The researchers compared equally sized LoRA and MoRA models on various tasks and settings. On memorization tasks, MoRA significantly outperformed LoRA and came much closer to the performance of a fully fine-tuned model with fewer parameters and training steps. 

MoRA training curve
MoRA’s loss curve is very similar to full fine-tuning for knowledge memorization tasks (source: arxiv)

“Our method shows significant improvements over LoRA with the same number of trainable parameters, benefiting from high-rank updating,” the researchers write.

In instruction tuning and mathematical reasoning tasks, MoRA showed performance that is almost on par with LoRA. However, for continual pretraining in biomedical and financial domains, MoRA outperformed LoRA, benefiting from its high-rank updating to memorize new knowledge.

The researchers also found that increasing the rank of the MoRA adapter can eliminate the performance gap between PEFT and full fine-tuning in mathematical reasoning tasks, though it comes at higher training and storage costs.

PEFT for the enterprise

Fine-tuning is an important use case for enterprise LLM applications. In addition to increasing the capabilities and accuracy of LLMs on proprietary knowledge, fine-tuning can enable companies to use smaller models for tasks that previously required expensive frontier models.

Currently, LoRA and its variants are the gold standards for parameter-efficient fine-tuning. There is a rich ecosystem of tools and platforms for creating LoRA adapters.
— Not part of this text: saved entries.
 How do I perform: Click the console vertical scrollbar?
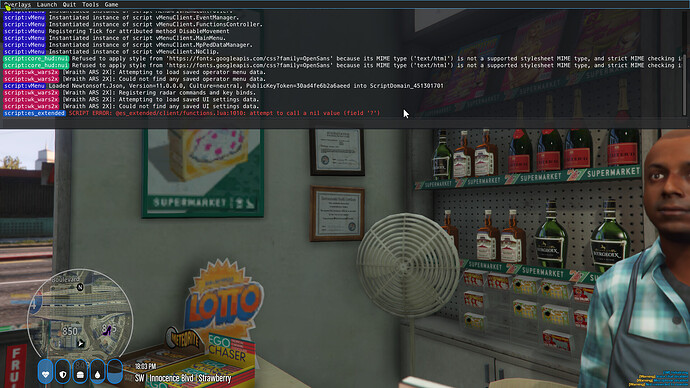pyautogui.click(x=686, y=63)
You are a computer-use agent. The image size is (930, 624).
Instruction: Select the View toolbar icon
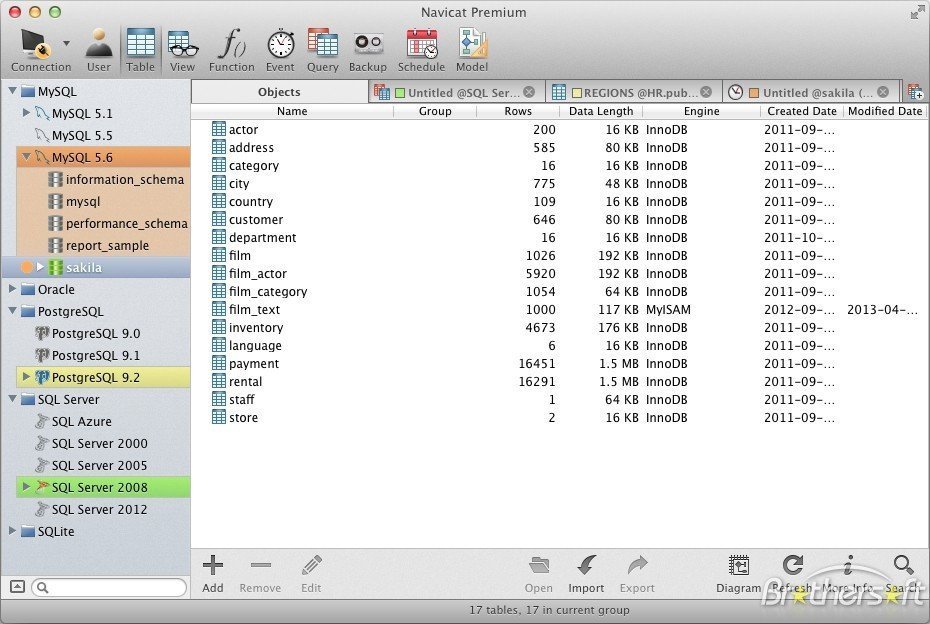point(182,45)
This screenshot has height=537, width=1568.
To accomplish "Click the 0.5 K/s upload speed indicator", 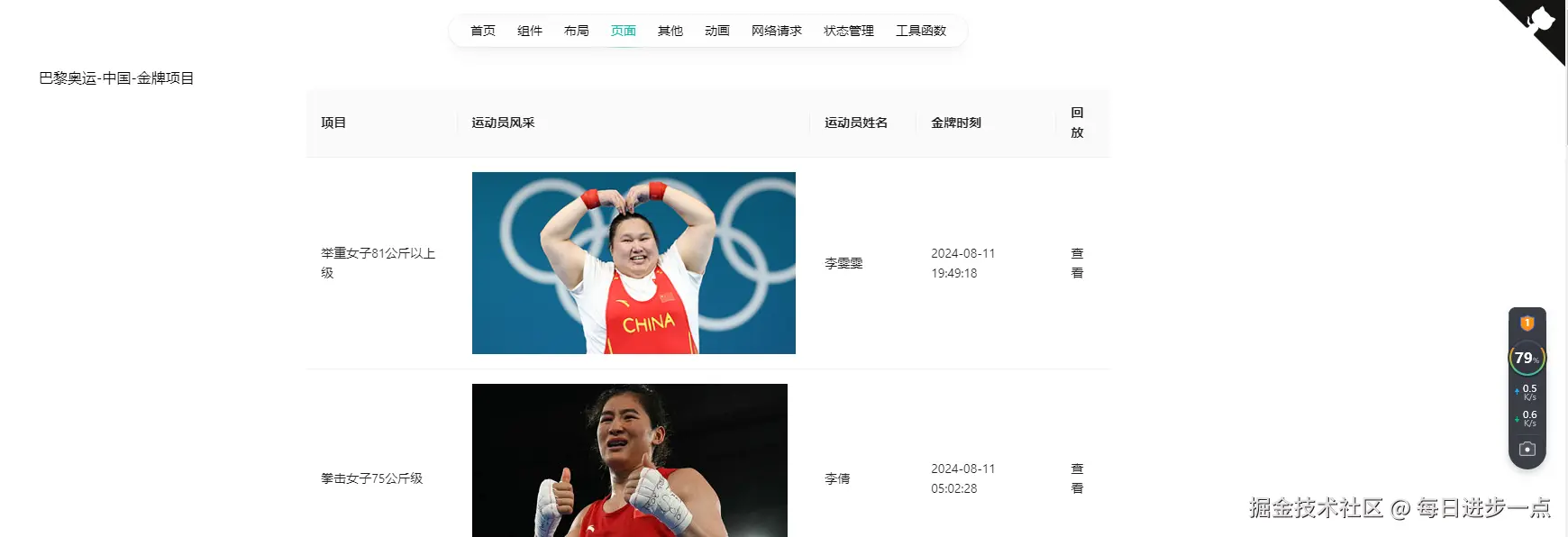I will pos(1527,393).
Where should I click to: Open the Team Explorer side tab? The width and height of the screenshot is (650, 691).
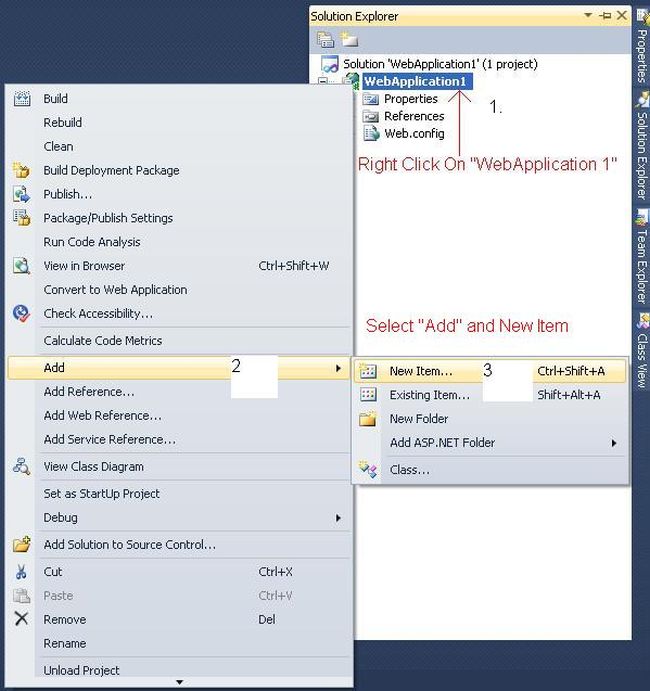[x=641, y=253]
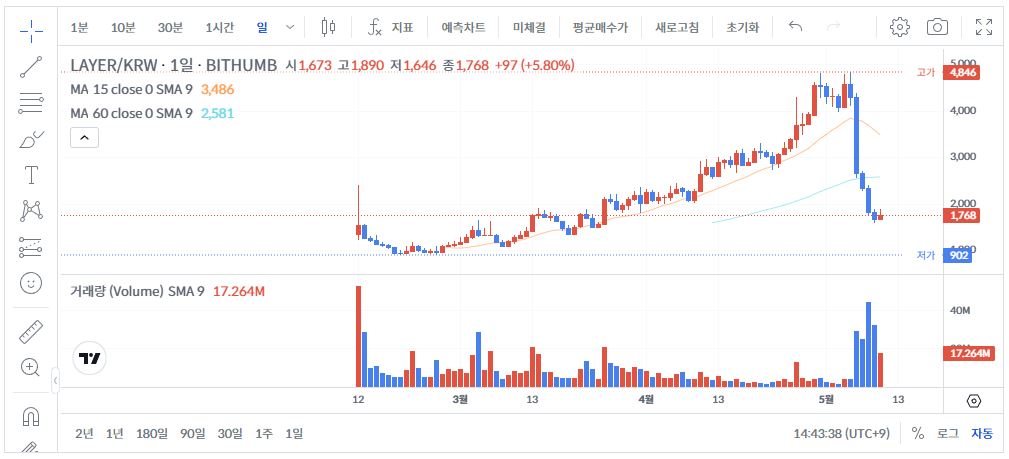Enter fullscreen chart mode

click(x=984, y=27)
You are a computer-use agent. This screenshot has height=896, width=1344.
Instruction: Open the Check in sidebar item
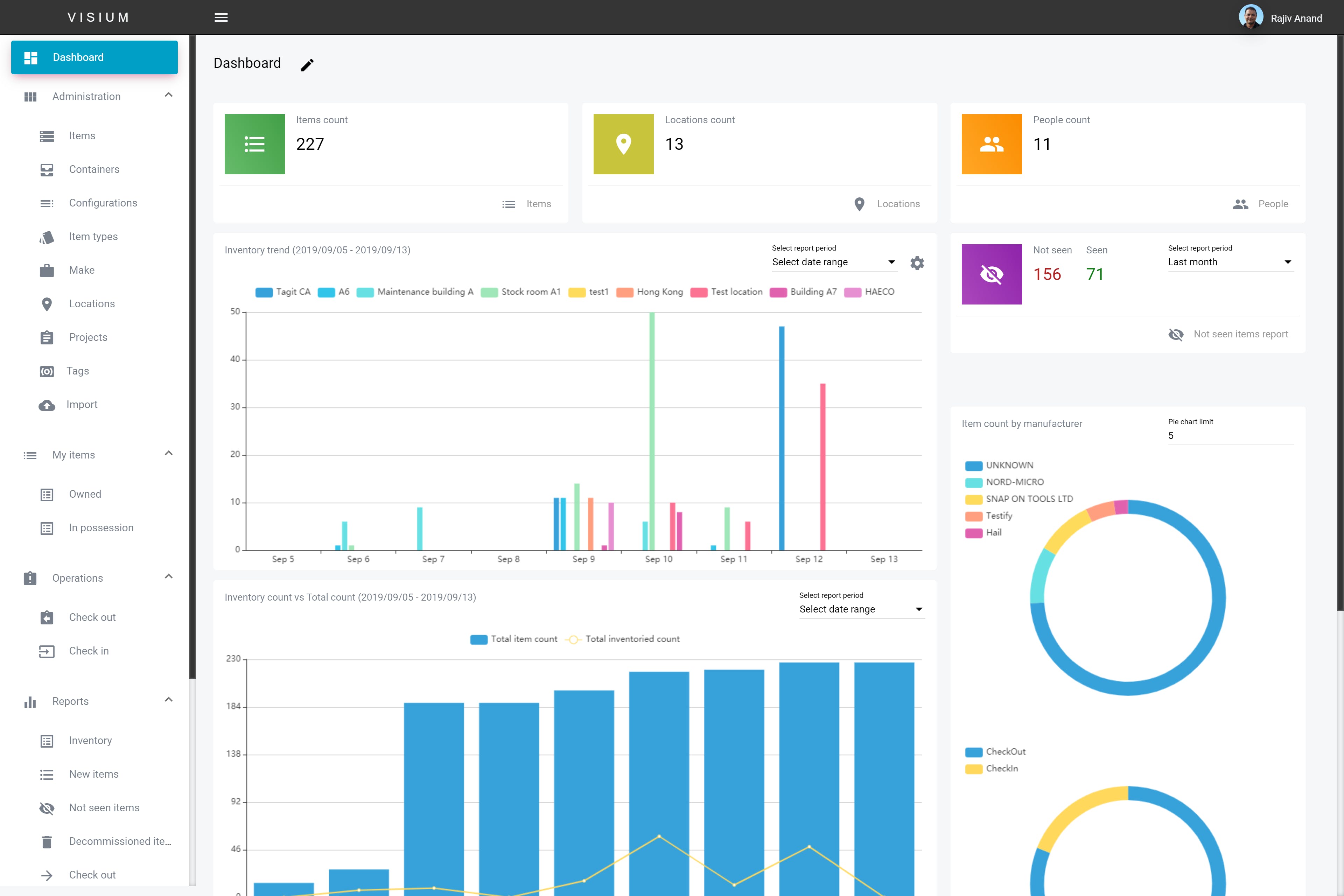coord(89,651)
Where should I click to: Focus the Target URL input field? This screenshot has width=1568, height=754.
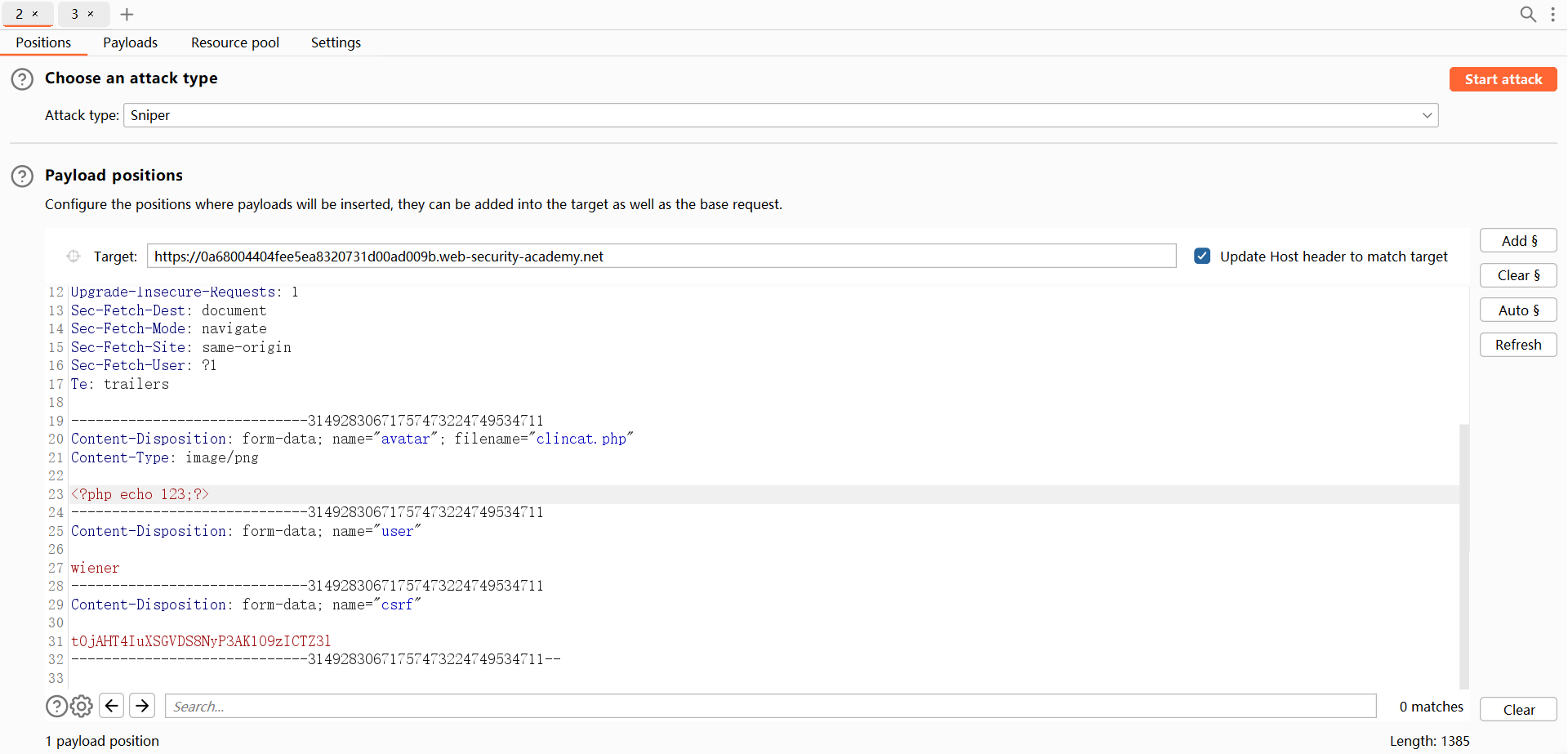[x=661, y=257]
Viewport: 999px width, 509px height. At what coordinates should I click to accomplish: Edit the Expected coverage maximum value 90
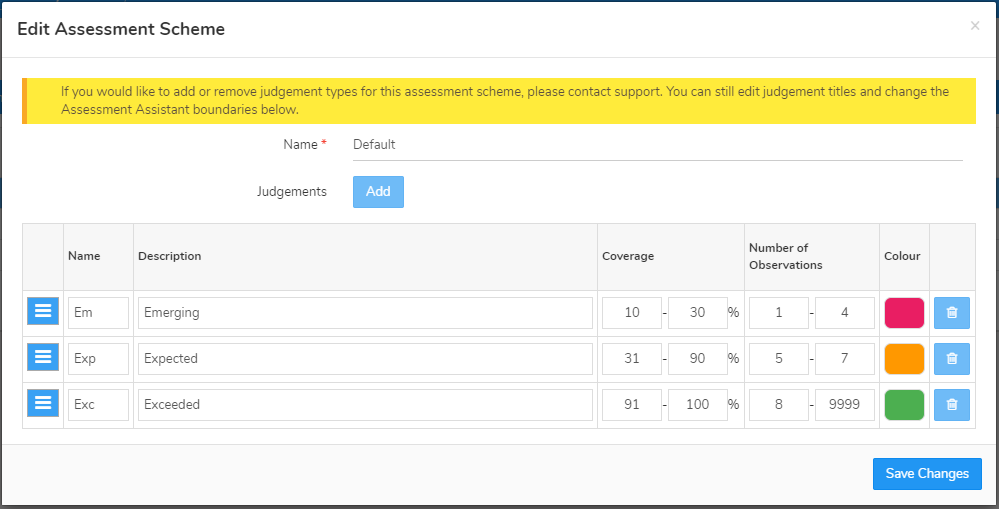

For example, S-LoRA is a framework that enables developers to run thousands of LoRA adapters on a single GPU, unlocking applications that require many fine-tuned LLMs, such as models that are customized based on the content of each user.

The researchers at Microsoft and Beihang have released an open-source implementation of MoRA, which is compatible with LoRA. This can turn out to be an important tool for enterprise applications that want to add new knowledge to base models.